ENTRIES SUPPLIED:
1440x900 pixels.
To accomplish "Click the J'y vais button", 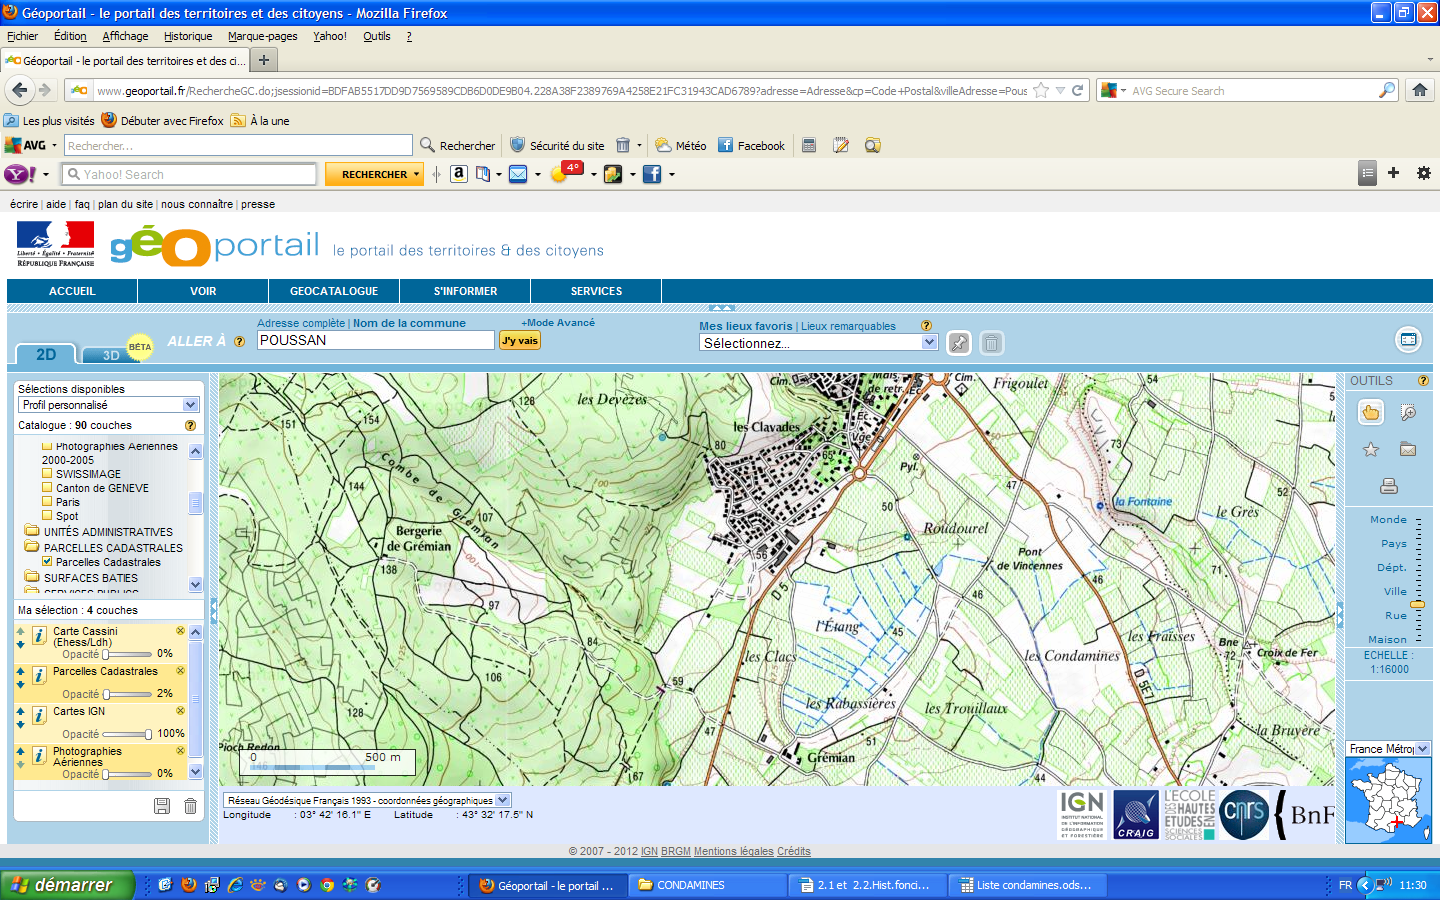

==

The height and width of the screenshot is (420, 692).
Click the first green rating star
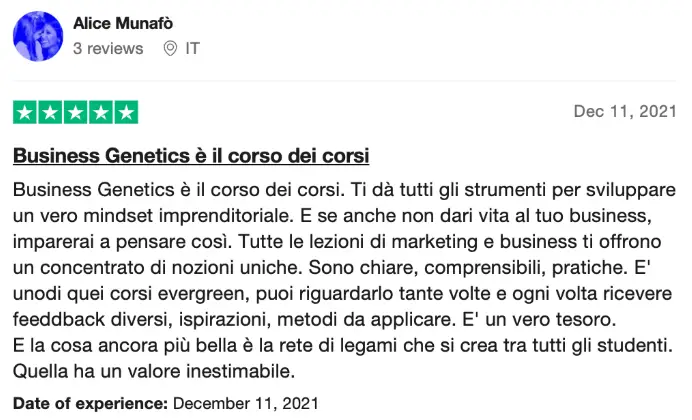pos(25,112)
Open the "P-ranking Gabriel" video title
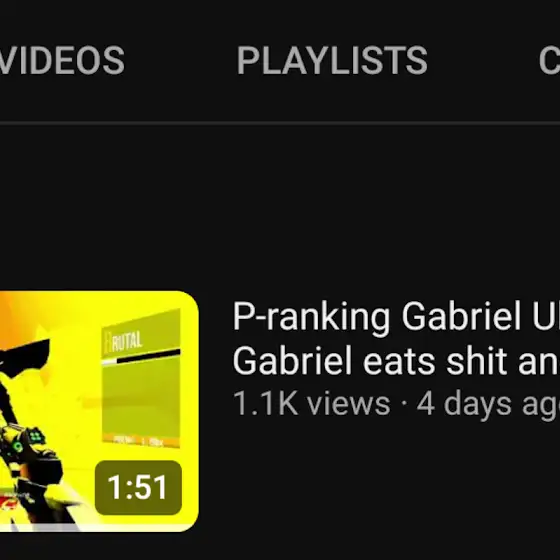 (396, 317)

EXERCISE: Exactly the lines starting at the one above with "1440x900 pixels." and ending at the one with "the J'y vais" should be printed, and nothing else. Omit the pictures.

ANSWER:
1440x900 pixels.
To accomplish "Click the J'y vais button", 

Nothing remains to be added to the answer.